The greenback maintains strength while the euro continues its downtrading. The US is expected to sustain momentum further in the coming days.
Eurozone economy is going through hard times in the year 2019. Some economists think that it is unlikely to recover soon. The setbacks for the economy include vulnerabilities from real estate bubbles to high government debt and Brexit. The European Commission recently wrote to the Italian Government asking it to explain the deterioration in the country's public finances. The procedural move was exceptionally delayed until after last week's EU elections, where Salvini's League emerged as a big winner, although eurosceptic forces remain a minority in the new European Parliament. If Italy does not provide by Friday sufficient explanation for its growing debt or accepts that it must limit its spending plans this year, the Commission is likely to formally launch disciplinary steps next week.
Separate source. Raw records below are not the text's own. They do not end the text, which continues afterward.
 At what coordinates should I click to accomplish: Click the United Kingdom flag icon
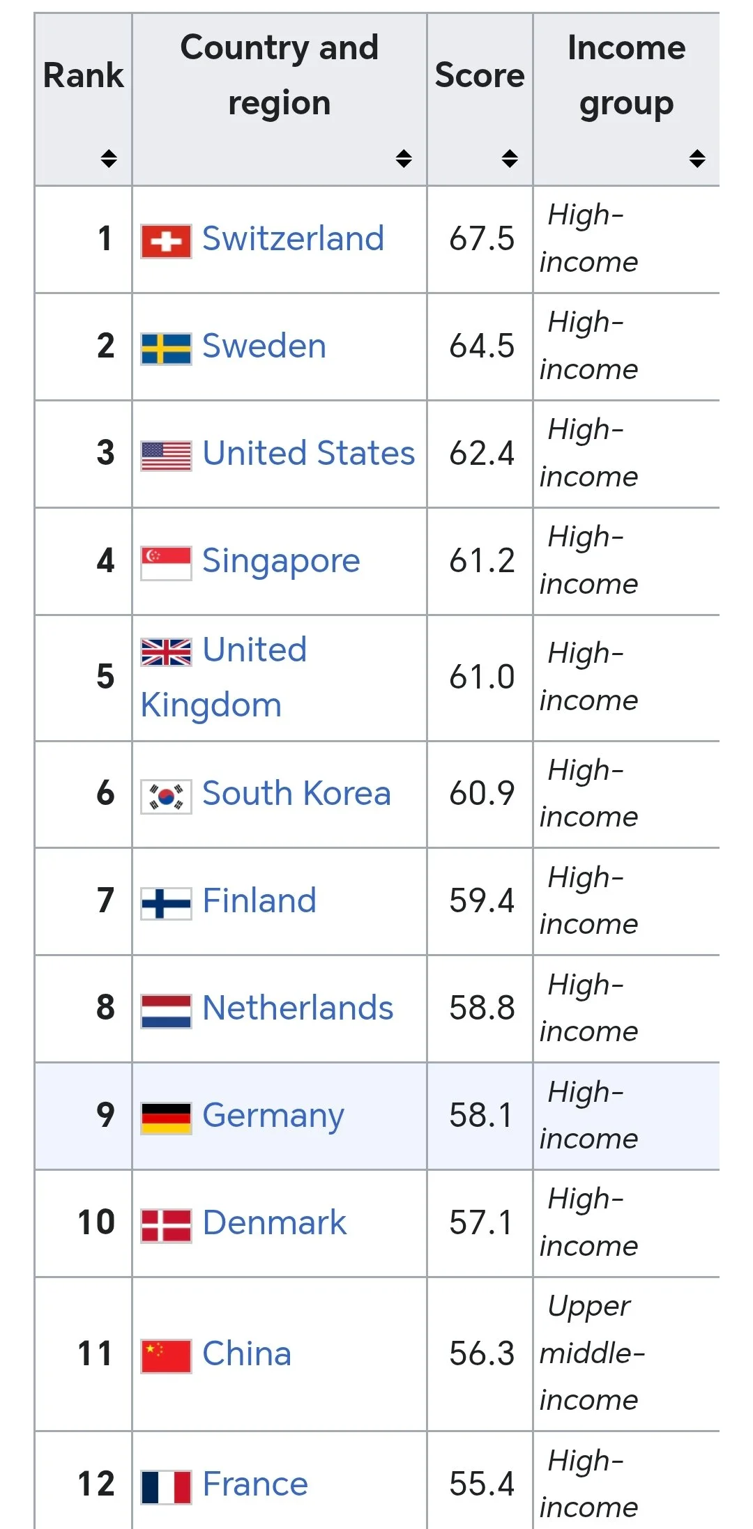[x=166, y=652]
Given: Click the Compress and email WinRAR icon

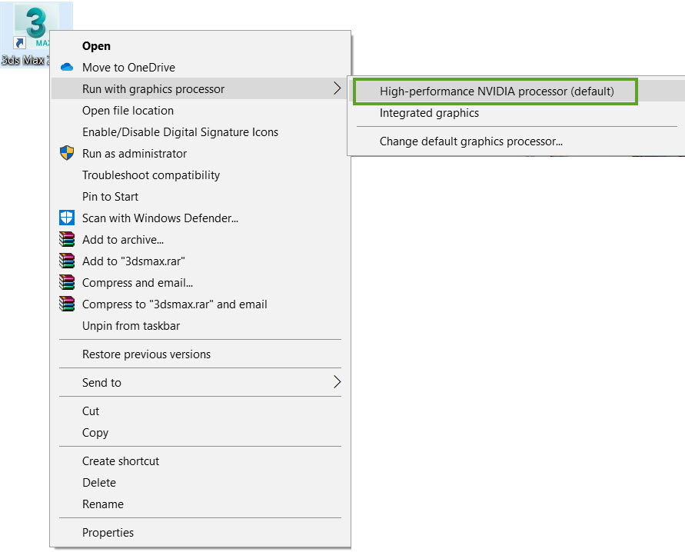Looking at the screenshot, I should tap(68, 282).
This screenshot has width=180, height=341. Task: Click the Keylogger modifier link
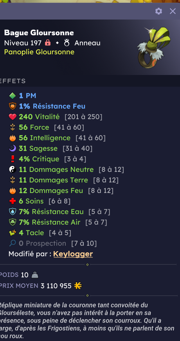click(x=73, y=254)
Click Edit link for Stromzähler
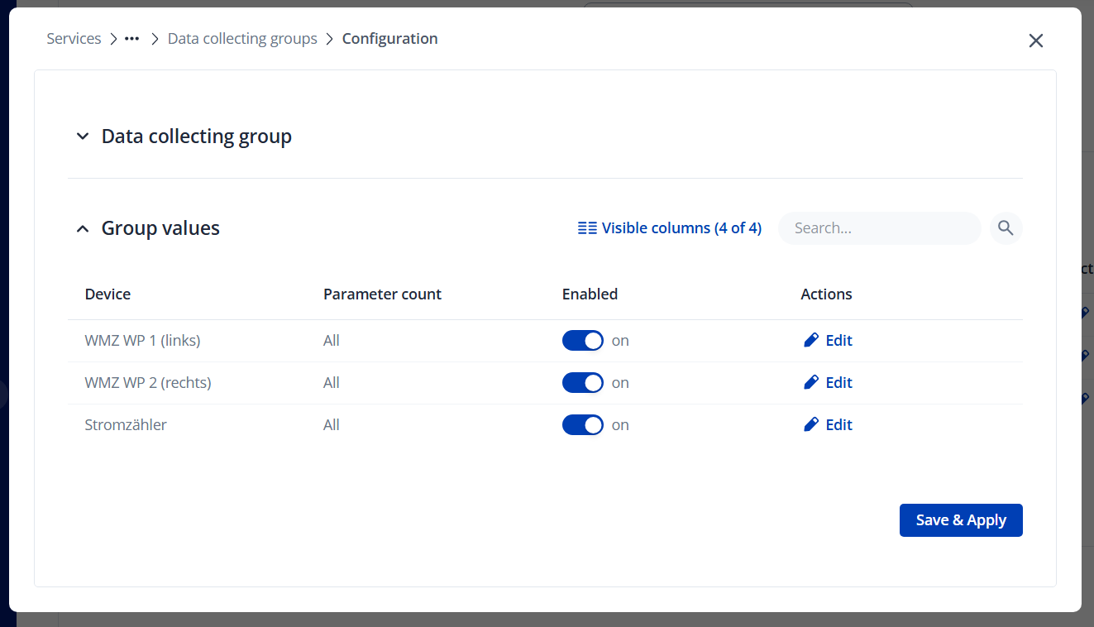This screenshot has width=1094, height=627. tap(838, 425)
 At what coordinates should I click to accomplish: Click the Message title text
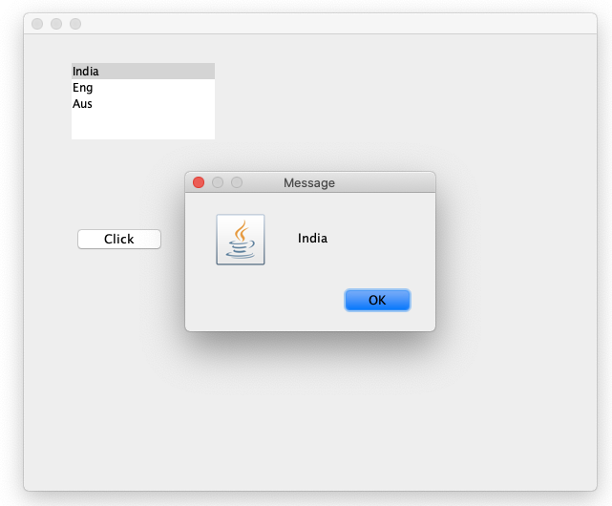tap(309, 182)
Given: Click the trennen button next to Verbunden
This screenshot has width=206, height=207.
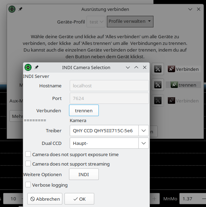Looking at the screenshot, I should pyautogui.click(x=84, y=111).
Brexit uncertainties are still sustained. Some financial institutions are quite confident about the possibility of Brexit no-deal result. Whether these risks rise further depends on the outcome of the race to succeed May, with some analysts seeing no-deal proponents emboldened by the Brexit party's strong showing at last week's EU parliament election.
The European Central Bank still has its sights set on a return to normal monetary policy, but the task has become far harder over the past year. An economic slowdown in late 2018 has dampened the euro-zone outlook for this year and forced the ECB to say it'll keep interest rates at record lows until at least 2020. ECB policymakers said they had become less confident in predictions for an economic upturn in the second half of the year, and that declining inflation expectations were a worry. Data since then has been mixed as figures this week showed euro-zone confidence unexpectedly rising, but German unemployment climbing for the first time in almost two years. Today Euro momentum is expected to be slower due to holidays being observed due to Ascension Day.
The US dollar is pressurized by the trade war tensions with China and other countries like Japan, Canada, and Mexico. The US central bank has paused rate increases this year amid mixed signals on the strength of the nation's economy. The unemployment rate is at a 49-year low but inflation is running under the Fed's 2% target. Recently, Investors jumped back in to the US stock market for the first time since mid-April by sending roughly $3.7 billion into mutual funds and exchange-traded funds that hold domestic equities last week. The net inflows into US stock funds ended a four-week retreat from the domestic equity market that pulled a net total of roughly $32 billion out of the category. For the year to date, investors have taken a net of $35.8 billion out of funds that hold US stocks.
Trade tensions between the US and China escalated sharply earlier this month after the Trump administration accused China of having "reneged" on its previous promises to make structural changes to its economic practices. The US later slapped additional tariffs of up to 25% on $200 billion of Chinese goods, prompting Beijing to retaliate.
Now let us look at the technical view. The price managed to sustain the bearish momentum after rejecting off the 1.1200 area again. After the bearish slowdown, the price is expected to pullback higher towards 1.1150 i.e. the dynamic level of 20 EMA resistance before its slowdown . As the price remains below the 1.1300 area, the bearish bias is expected to continue.